Hello.
I’m trying to optimize pytorch NN on Jetson AGX Xavier 32GB with TensorRT, but I can’t make conv3d run on Tensor Cores. I’ve created really small and easy NN with convolution and activation only, and I expect it to run on tensor cores, but it’s not. I am running onnx model with trtexec and profiling it with nvprof + -m tensor_precision_fu_utilization and see no Tensor Core utilisation. Am I missing something?
Environment
TensorRT Version: 7.1.3-1+cuda10.2 GPU Type: Volta Nvidia Driver Version: Jetpack 4.5.1 CUDA Version: 10.2 CUDNN Version: 8.0 Operating System + Version: 4.9.201-tegra (Jetpack 4.5.1) Python Version (if applicable): - TensorFlow Version (if applicable):- PyTorch Version (if applicable): 1.6 (for onnx model creation) Baremetal or Container (if container which image + tag):
Hi,
Thanks for your answer, but I’ve checked these links and cudNN guidelines for 3D convolutions on Tensor Cores, but i don’t see any limitation I’ve broken. All of my input and output channels are multiple of 8, my kernel is (3, 3, 3), padding is (1, 1, 1). So what’s wrong? I have wrong board configuration or this net shouldn’t run on Tensor Core?

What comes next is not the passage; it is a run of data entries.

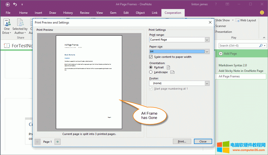Open the Gem ribbon tab
The image size is (268, 155).
[113, 13]
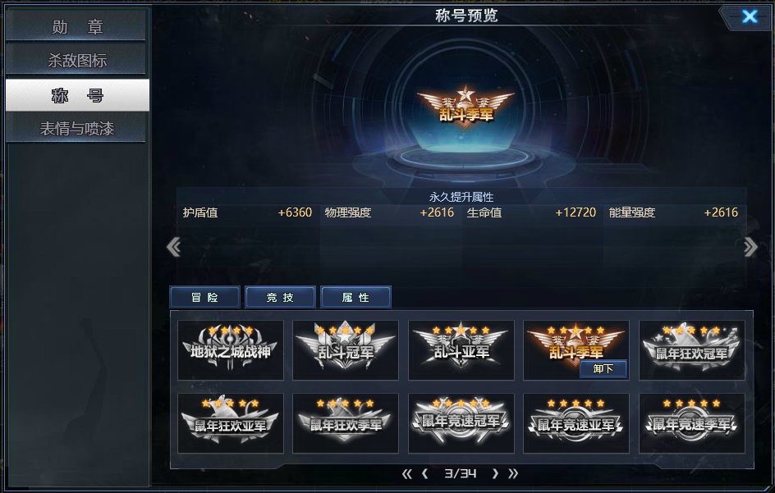Go to the next title page

click(495, 474)
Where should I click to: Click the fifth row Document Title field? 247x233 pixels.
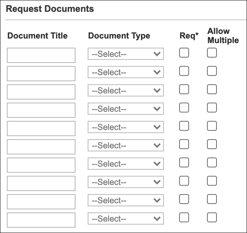pos(41,129)
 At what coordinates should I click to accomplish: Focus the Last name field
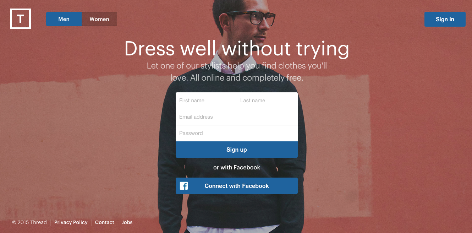click(267, 101)
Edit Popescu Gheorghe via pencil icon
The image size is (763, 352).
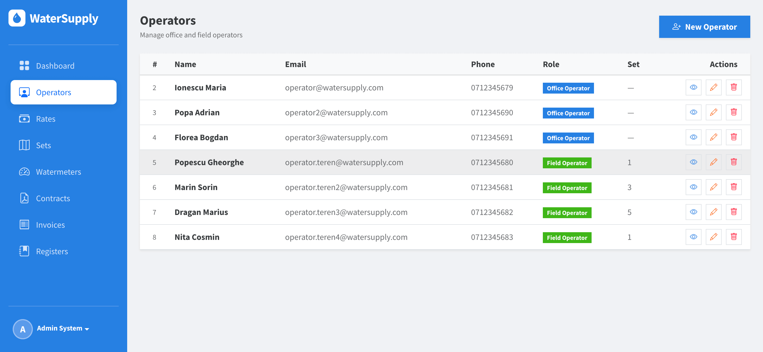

It’s may be difficult to say whether a single layer can choose MMA format as it requires additional kernel to transform input which may make the overall performance is not that good.
Thanks for your answer. I understand that, but when I do the same thing with conv2d I see tensorrt at least trying to use tensor core instructions (h884***). On the other hand, with 3d convolution I don’t see it. How can I check if conv3d can be offloaded to Tensor Cores. I believe, i checked all the limitations and i don’t see if I am breaking one.

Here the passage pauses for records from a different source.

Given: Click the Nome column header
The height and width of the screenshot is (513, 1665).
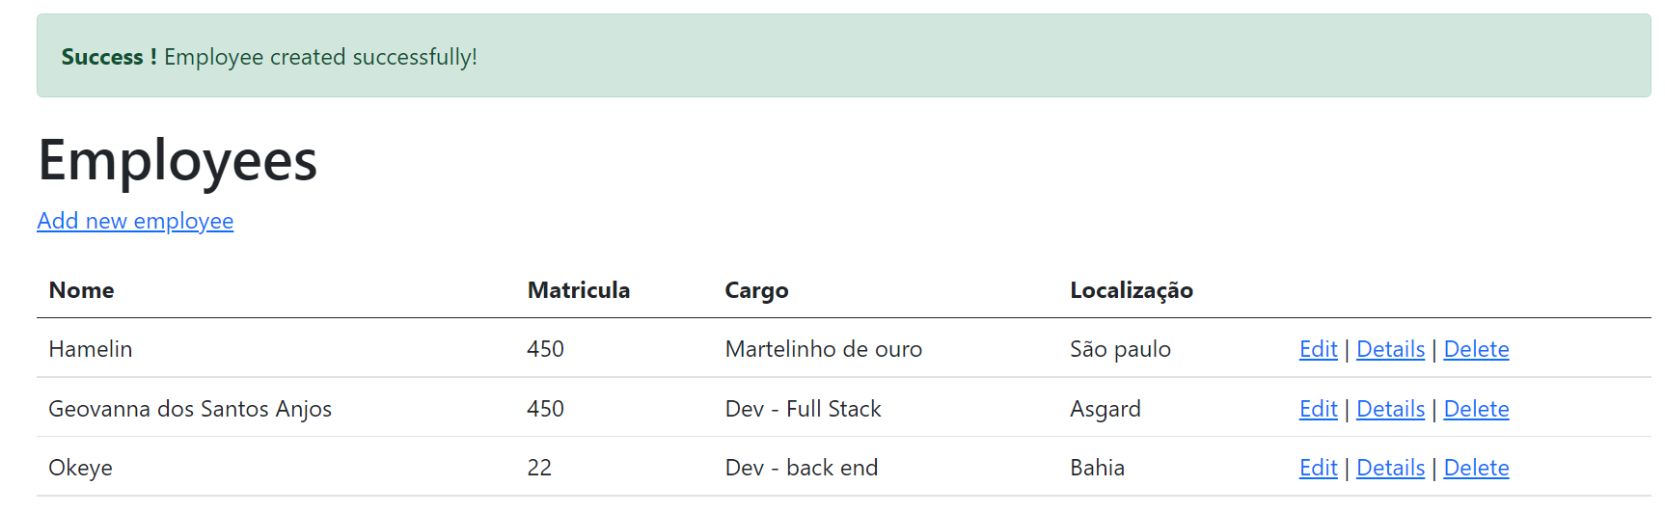Looking at the screenshot, I should (x=82, y=290).
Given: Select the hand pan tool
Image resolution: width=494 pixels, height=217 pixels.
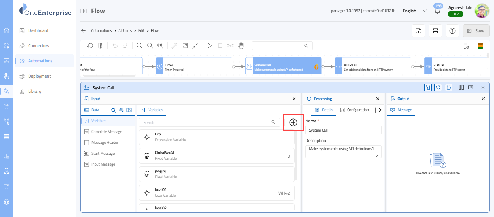Looking at the screenshot, I should pos(241,46).
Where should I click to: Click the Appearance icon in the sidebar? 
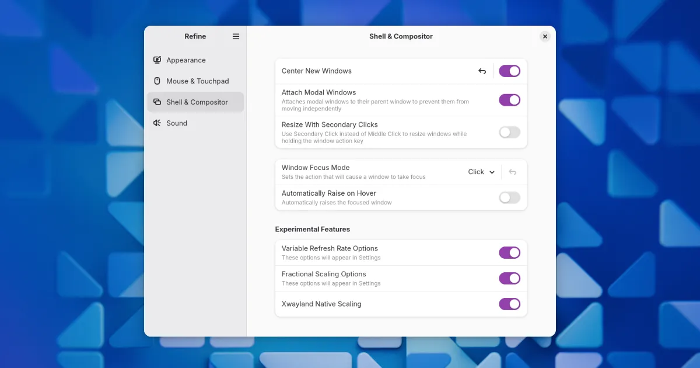tap(157, 60)
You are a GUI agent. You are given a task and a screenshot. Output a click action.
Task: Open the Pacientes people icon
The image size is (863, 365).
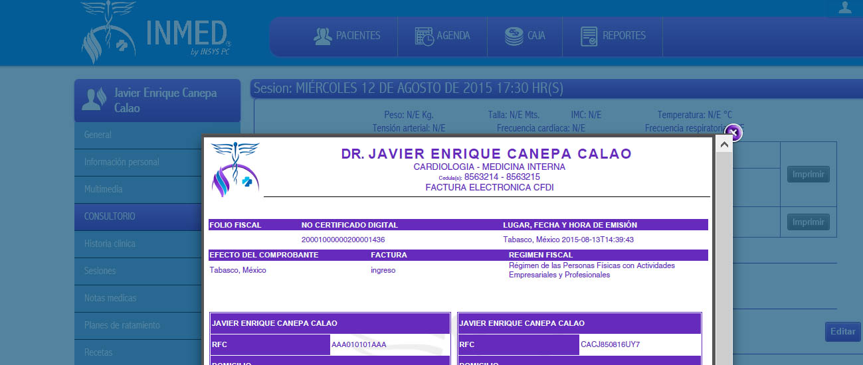[323, 36]
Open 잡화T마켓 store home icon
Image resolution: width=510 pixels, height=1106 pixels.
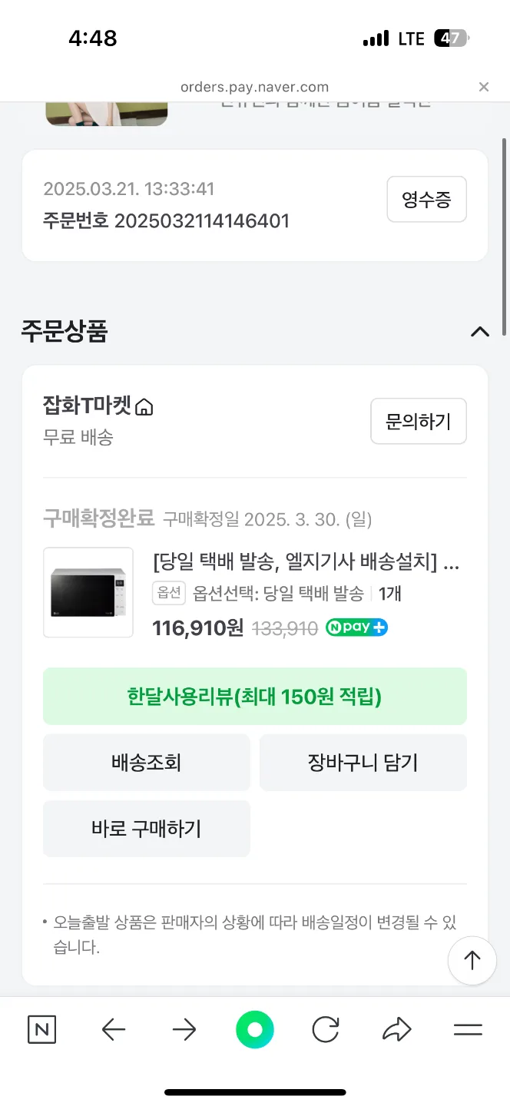coord(144,407)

I’ve double checked and replaced in my model creation code Conv3d/MaxPool3d with Conv2d/MaxPool2d and i see Conv2d executing on Tensor Cores.
import torch
from torch import nn
import torch.nn.functional as F
class Net(nn.Module):
def __init__(self):
super(Net, self).__init__()
self.conv = nn.Conv2d(64, 64, 3, padding=1)

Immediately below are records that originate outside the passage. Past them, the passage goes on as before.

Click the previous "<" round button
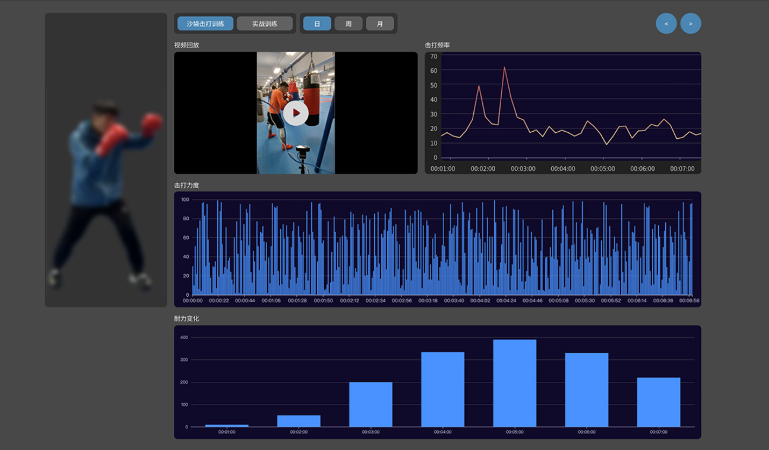 tap(666, 24)
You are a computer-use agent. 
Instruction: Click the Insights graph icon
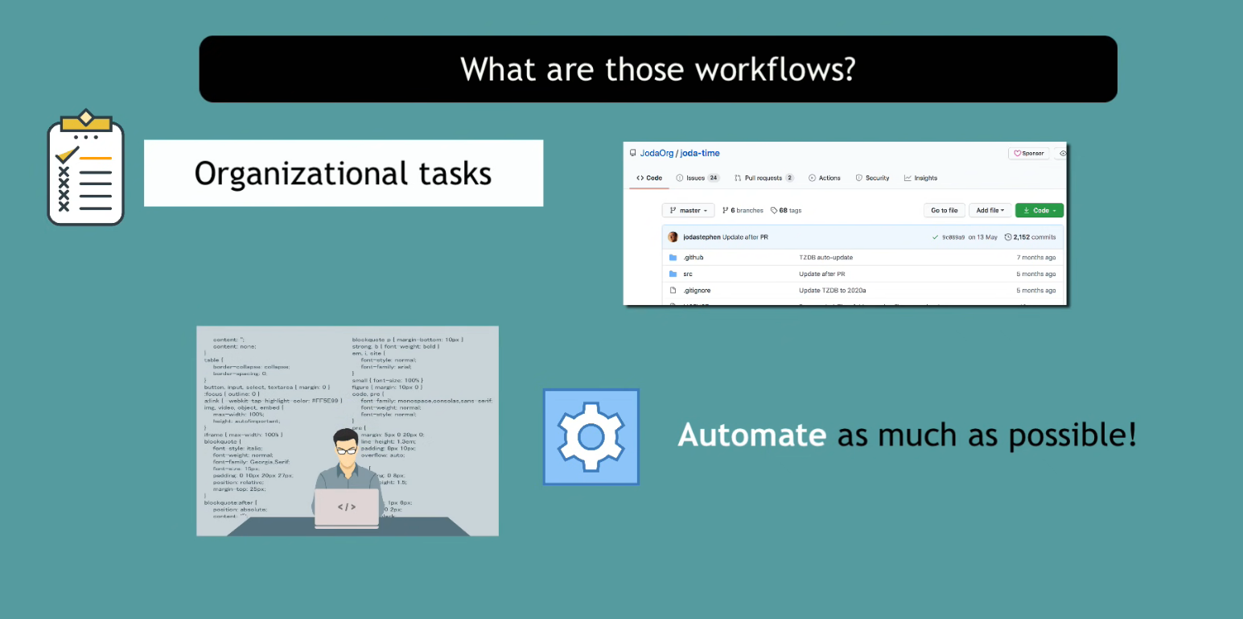coord(907,178)
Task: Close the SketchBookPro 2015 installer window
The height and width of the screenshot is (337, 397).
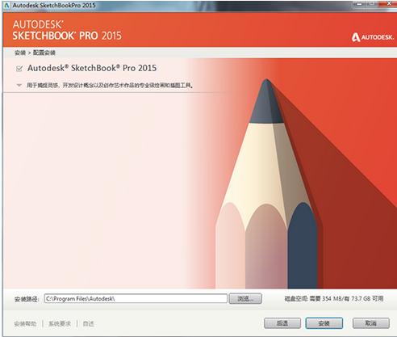Action: pos(387,4)
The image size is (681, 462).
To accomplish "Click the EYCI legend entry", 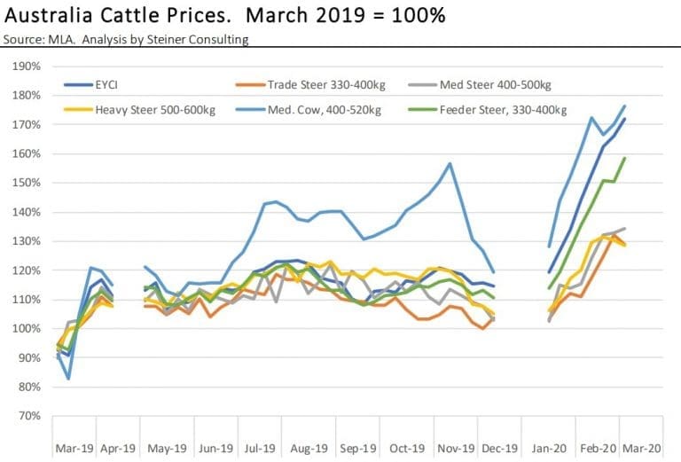I will [x=90, y=84].
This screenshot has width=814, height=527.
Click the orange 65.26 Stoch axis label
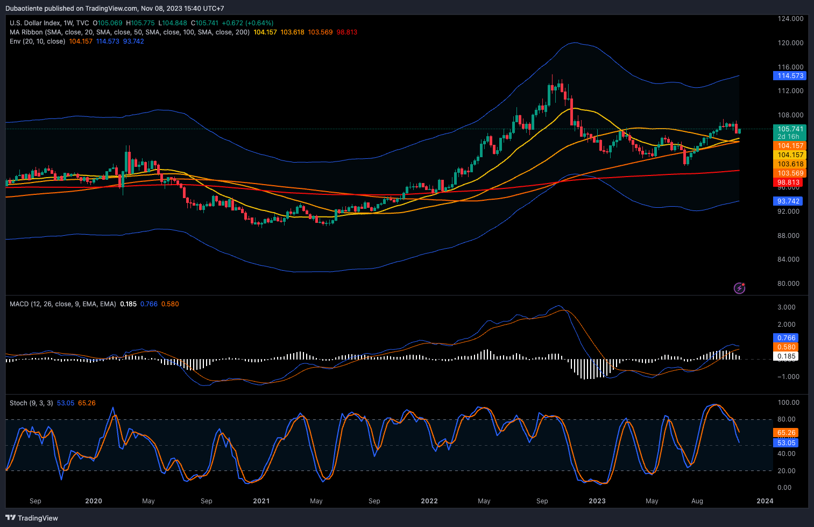tap(786, 433)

self.pool = nn.MaxPool2d(2, 2)
def forward(self, x):
x = self.conv(x)
x = F.relu(x)
return x
#image_dims = (1, 64, 64, 64, 64)
image_dims = (1, 64, 64, 64)
dummy_input = torch.rand(image_dims, device="cuda")
model = Net().to("cuda")
torch.onnx.export(model, dummy_input, "test.onnx", verbose=True, opset_version=11)
Can you please share a link or some documentation on cudNN 8.0 for jetson platforms, because as I got it, it differs from desktop release and it’s not clear, what is supported and what is not?
Thank you for your answer. The post you supposed unfortunately did not clarify. I understand that grouped conv3d is not supported and TRT have to split it and run kernel for each convolution, but why they are not on Tensor Cores?
I’ve created a new topic in jetson xavier section, thank you!